AIM OF THE TASK
Among the lines of the data below, count those that hold the word "computer". Answer with the number alone.

++++ PROVIDED ENTRIES ++++

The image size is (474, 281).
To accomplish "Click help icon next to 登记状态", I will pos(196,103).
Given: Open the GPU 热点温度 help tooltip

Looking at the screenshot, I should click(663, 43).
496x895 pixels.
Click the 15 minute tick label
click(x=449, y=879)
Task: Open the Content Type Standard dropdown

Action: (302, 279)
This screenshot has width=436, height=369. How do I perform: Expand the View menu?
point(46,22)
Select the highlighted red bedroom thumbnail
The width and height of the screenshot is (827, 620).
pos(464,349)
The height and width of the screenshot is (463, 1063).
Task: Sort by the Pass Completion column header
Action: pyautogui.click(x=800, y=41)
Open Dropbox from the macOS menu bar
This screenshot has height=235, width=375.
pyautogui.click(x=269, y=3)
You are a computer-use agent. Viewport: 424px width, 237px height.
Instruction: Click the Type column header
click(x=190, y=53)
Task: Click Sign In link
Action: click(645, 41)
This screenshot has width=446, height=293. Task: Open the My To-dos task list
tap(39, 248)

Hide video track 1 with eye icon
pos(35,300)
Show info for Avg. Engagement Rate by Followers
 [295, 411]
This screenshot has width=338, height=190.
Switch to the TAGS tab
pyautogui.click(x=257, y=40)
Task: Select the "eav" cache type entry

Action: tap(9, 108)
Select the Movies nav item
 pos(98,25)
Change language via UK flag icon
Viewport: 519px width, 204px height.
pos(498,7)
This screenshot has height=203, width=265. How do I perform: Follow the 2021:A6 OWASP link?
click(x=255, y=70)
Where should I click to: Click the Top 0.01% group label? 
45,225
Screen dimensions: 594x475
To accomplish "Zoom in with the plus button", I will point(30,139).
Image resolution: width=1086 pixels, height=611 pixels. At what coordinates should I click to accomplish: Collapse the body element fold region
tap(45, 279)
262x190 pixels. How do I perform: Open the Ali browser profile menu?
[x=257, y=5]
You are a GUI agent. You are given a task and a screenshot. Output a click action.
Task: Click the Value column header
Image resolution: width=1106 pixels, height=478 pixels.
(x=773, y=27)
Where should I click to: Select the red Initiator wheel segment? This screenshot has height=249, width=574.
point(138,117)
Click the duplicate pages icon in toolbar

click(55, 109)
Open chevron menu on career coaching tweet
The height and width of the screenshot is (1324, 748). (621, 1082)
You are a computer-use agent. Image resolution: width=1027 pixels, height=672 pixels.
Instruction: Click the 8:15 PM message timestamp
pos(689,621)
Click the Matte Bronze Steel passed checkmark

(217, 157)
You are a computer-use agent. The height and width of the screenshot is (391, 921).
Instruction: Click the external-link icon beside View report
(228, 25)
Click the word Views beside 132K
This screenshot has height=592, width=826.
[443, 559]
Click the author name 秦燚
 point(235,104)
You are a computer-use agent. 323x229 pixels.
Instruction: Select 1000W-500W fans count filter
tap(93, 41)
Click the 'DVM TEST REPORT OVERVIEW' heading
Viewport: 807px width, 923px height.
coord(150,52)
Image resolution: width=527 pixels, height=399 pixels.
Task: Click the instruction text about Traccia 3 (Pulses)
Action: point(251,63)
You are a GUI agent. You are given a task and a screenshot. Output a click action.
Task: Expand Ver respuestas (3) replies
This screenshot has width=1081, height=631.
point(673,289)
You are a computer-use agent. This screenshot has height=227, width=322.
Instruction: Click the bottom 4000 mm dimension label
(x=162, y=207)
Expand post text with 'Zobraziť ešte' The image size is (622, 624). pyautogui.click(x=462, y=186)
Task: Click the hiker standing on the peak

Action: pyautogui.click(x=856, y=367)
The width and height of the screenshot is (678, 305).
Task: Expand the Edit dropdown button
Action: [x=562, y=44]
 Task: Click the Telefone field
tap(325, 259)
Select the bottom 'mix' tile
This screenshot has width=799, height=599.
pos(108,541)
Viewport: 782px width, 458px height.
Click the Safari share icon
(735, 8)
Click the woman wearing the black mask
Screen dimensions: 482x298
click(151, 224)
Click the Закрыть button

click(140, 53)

++++

OUTPUT OF THE EXERCISE
5